#### Extrait du texte:
☆ ☆ ☆ ☆ ☆ ☆ ☆

Les transferts des Tunisiens résidant à l’étranger (TRE) ont atteint 8,8 milliards de dinars en 2025, en hausse de 6 % par rapport à 2024. Ce montant devrait dépasser 9 milliards de dinars en 2026, selon le président de l’Union tunisienne de l’industrie, du commerce et de l’artisanat (UTICA), Samir Majoul, qui plaide pour une meilleure orientation de ces ressources en provenance de la diaspora tunisienne vers l’investissement productif et le développement économique.
S’exprimant lors de la conférence régionale des Tunisiens à l’étranger consacrée à la deuxième région, organisée mercredi à Tunis sur le thème « Nos talents à l’étranger, moteur du développement national », Samir Majoul a souligné que la diaspora tunisienne, forte d’environ deux millions de personnes, constitue un important levier humain et économique pour le pays.
Il souligne que les compétences, l’expertise et les réseaux de la communauté tunisienne à l’étranger doivent être davantage mobilisés afin de générer des investissements à forte valeur ajoutée, capables de soutenir la création de richesses et d’améliorer la compétitivité de l’économie nationale.

☆ ☆ ☆ ☆ ☆ ☆ ☆

#### Données fournies:
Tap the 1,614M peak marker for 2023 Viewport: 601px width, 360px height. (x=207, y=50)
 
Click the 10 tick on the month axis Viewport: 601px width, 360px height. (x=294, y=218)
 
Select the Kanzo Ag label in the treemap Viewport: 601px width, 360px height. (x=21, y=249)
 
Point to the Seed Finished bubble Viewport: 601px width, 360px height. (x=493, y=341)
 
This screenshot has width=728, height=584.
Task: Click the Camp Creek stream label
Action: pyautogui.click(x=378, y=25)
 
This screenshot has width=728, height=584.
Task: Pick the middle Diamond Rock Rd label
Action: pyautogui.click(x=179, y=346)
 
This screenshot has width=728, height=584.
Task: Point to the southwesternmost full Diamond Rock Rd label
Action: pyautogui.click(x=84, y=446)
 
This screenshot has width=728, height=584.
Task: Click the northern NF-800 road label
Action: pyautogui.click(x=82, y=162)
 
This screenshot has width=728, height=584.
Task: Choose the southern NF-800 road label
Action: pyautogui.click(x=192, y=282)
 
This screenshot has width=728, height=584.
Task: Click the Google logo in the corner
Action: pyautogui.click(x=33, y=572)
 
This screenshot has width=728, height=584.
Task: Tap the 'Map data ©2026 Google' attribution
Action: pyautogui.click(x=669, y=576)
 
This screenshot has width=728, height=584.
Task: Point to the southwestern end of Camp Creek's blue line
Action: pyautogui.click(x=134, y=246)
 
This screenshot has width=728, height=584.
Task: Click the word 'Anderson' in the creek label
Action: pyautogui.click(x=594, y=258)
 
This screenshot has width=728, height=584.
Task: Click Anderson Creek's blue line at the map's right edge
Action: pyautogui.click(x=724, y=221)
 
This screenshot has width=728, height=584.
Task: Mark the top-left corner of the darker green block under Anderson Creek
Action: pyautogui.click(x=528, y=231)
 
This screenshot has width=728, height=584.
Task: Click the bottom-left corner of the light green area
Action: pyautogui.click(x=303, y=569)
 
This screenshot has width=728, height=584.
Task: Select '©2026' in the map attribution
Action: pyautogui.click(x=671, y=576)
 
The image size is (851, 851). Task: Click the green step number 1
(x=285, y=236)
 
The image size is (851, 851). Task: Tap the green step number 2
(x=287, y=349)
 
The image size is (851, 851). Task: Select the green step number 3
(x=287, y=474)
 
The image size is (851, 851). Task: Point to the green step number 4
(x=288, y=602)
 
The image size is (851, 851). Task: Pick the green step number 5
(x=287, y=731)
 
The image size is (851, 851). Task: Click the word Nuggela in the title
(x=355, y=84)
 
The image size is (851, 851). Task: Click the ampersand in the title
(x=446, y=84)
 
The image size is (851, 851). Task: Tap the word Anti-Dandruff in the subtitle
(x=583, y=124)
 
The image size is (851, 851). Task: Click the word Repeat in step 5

☆ ☆ ☆ ☆ ☆ ☆ ☆

#### Actions à mener:
1 - D'après l'article sur les transferts des Tunisiens résidant à l'étranger, combien de personnes compte environ la diaspora tunisienne ?
2 - Recopie à l'identique le passage de l'article sur les transferts des Tunisiens résidant à l'étranger qui va de « S’exprimant lors de » jusqu'à « de l’économie nationale. ».

#### Réponses par numéro:
1 - Environ deux millions de personnes.

2 -
S’exprimant lors de la conférence régionale des Tunisiens à l’étranger consacrée à la deuxième région, organisée mercredi à Tunis sur le thème « Nos talents à l’étranger, moteur du développement national », Samir Majoul a souligné que la diaspora tunisienne, forte d’environ deux millions de personnes, constitue un important levier humain et économique pour le pays.
Il souligne que les compétences, l’expertise et les réseaux de la communauté tunisienne à l’étranger doivent être davantage mobilisés afin de générer des investissements à forte valeur ajoutée, capables de soutenir la création de richesses et d’améliorer la compétitivité de l’économie nationale.